■ **EXERCISE DETAILS**:
Starting with the first of the stored items and stopping after the line that contains "I will coord(1331,152).", render those lines as a JSON list of strings with one string per line. Leave out blank lines.

(Stored items)
────────────────

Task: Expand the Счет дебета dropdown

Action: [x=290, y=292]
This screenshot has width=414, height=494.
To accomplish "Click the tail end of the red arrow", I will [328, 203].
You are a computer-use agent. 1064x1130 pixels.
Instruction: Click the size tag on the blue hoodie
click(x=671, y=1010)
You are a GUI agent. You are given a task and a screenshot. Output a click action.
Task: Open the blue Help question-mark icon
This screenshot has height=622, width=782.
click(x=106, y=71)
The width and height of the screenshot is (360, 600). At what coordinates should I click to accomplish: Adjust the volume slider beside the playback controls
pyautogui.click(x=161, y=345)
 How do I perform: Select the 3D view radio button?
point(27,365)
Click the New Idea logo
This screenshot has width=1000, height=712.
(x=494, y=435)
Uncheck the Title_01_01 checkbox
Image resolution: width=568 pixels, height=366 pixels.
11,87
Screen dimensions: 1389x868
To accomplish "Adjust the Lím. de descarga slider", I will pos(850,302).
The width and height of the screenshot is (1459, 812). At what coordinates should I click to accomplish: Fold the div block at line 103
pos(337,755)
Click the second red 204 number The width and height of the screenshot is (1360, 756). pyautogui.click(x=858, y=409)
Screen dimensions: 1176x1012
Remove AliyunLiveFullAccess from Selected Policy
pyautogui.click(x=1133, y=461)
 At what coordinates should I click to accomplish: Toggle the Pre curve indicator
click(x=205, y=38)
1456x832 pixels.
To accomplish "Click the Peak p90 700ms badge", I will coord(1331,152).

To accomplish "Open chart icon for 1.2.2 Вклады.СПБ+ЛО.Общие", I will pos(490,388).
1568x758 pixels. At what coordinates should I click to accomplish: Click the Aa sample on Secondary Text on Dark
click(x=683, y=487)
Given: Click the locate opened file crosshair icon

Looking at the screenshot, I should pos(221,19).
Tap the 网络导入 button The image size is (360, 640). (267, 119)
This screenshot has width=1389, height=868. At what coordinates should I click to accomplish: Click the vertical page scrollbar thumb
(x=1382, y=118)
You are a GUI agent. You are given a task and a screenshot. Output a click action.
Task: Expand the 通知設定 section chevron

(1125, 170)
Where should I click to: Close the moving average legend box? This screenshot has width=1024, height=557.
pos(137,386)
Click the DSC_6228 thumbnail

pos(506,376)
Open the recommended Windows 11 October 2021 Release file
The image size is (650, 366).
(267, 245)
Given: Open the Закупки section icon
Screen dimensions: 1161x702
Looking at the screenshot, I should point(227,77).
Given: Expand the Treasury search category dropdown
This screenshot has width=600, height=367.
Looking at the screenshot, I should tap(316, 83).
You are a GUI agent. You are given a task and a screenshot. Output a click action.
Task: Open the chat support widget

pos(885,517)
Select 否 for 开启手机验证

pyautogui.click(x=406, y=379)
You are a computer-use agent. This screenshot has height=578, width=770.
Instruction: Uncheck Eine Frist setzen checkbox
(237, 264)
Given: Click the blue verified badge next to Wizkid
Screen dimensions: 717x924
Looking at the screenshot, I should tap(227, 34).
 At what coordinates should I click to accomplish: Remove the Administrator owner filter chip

────────────────

■ **EXERCISE SOLUTION**:
[
  "Task: Expand the Счет дебета dropdown",
  "Action: [x=290, y=292]",
  "This screenshot has width=414, height=494.",
  "To accomplish \"Click the tail end of the red arrow\", I will [328, 203].",
  "You are a computer-use agent. 1064x1130 pixels.",
  "Instruction: Click the size tag on the blue hoodie",
  "click(x=671, y=1010)",
  "You are a GUI agent. You are given a task and a screenshot. Output a click action.",
  "Task: Open the blue Help question-mark icon",
  "This screenshot has height=622, width=782.",
  "click(x=106, y=71)",
  "The width and height of the screenshot is (360, 600). At what coordinates should I click to accomplish: Adjust the volume slider beside the playback controls",
  "pyautogui.click(x=161, y=345)",
  " How do I perform: Select the 3D view radio button?",
  "point(27,365)",
  "Click the New Idea logo",
  "This screenshot has width=1000, height=712.",
  "(x=494, y=435)",
  "Uncheck the Title_01_01 checkbox",
  "Image resolution: width=568 pixels, height=366 pixels.",
  "11,87",
  "Screen dimensions: 1389x868",
  "To accomplish \"Adjust the Lím. de descarga slider\", I will pos(850,302).",
  "The width and height of the screenshot is (1459, 812). At what coordinates should I click to accomplish: Fold the div block at line 103",
  "pos(337,755)",
  "Click the second red 204 number The width and height of the screenshot is (1360, 756). pyautogui.click(x=858, y=409)",
  "Screen dimensions: 1176x1012",
  "Remove AliyunLiveFullAccess from Selected Policy",
  "pyautogui.click(x=1133, y=461)",
  " At what coordinates should I click to accomplish: Toggle the Pre curve indicator",
  "click(x=205, y=38)",
  "1456x832 pixels.",
  "To accomplish \"Click the Peak p90 700ms badge\", I will coord(1331,152)."
]